Transcribe exactly the line containing "Where should I click to: Select" plus every later line in the data.
BEGIN Data supplied
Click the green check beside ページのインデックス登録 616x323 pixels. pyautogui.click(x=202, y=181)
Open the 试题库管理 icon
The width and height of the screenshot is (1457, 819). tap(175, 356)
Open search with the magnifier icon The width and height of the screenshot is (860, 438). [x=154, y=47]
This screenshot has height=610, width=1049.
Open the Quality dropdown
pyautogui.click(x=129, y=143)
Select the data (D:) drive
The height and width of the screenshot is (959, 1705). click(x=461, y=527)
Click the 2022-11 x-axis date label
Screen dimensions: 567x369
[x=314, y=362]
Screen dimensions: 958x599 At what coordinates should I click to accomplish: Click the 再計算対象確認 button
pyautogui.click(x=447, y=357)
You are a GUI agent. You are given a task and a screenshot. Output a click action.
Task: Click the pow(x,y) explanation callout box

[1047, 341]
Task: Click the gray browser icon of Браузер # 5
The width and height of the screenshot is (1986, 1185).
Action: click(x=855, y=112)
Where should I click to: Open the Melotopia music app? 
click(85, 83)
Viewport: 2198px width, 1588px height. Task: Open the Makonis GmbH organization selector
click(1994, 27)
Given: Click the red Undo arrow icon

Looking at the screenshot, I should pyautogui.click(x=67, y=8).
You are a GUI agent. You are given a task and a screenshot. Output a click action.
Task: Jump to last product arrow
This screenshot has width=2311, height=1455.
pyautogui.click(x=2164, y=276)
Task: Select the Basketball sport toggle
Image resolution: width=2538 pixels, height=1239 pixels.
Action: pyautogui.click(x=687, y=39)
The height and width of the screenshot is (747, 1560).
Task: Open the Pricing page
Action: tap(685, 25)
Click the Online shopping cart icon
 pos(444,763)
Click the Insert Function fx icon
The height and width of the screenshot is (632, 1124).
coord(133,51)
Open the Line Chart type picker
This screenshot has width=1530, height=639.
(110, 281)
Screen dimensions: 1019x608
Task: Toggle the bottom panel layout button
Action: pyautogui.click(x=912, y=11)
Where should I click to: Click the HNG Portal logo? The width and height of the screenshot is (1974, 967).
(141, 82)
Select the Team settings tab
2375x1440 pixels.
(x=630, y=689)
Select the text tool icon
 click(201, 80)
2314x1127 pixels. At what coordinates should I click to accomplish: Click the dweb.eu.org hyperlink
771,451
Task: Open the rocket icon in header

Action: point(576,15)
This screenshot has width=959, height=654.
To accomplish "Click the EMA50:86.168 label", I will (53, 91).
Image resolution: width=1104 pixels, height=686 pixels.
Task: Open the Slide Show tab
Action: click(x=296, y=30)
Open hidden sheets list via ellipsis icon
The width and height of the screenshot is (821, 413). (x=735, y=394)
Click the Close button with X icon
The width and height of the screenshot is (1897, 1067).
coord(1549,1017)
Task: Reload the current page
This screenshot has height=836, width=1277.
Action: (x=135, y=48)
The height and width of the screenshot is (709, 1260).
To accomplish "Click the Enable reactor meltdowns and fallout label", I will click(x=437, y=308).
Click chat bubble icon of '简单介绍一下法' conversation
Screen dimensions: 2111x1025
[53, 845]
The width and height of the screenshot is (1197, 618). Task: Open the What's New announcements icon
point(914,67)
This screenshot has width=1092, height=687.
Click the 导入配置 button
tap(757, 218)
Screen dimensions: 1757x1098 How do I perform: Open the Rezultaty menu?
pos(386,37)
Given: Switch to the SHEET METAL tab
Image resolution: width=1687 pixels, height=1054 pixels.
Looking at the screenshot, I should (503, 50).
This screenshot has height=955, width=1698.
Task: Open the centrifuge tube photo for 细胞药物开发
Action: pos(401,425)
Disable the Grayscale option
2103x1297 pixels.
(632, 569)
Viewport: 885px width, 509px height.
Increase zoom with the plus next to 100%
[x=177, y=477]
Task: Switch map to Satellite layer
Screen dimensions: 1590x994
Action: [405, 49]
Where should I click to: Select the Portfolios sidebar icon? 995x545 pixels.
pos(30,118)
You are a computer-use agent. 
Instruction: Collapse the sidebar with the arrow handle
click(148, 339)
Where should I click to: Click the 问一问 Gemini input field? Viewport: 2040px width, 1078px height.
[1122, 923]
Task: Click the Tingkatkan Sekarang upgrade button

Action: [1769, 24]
END Data supplied
Answer below —
Where should I click to: Select the Portfolios sidebar icon? 995x545 pixels.
pos(30,118)
You are a computer-use agent. 
Instruction: Collapse the sidebar with the arrow handle
click(148, 339)
Where should I click to: Click the 问一问 Gemini input field? Viewport: 2040px width, 1078px height.
[1122, 923]
Task: Click the Tingkatkan Sekarang upgrade button

Action: [1769, 24]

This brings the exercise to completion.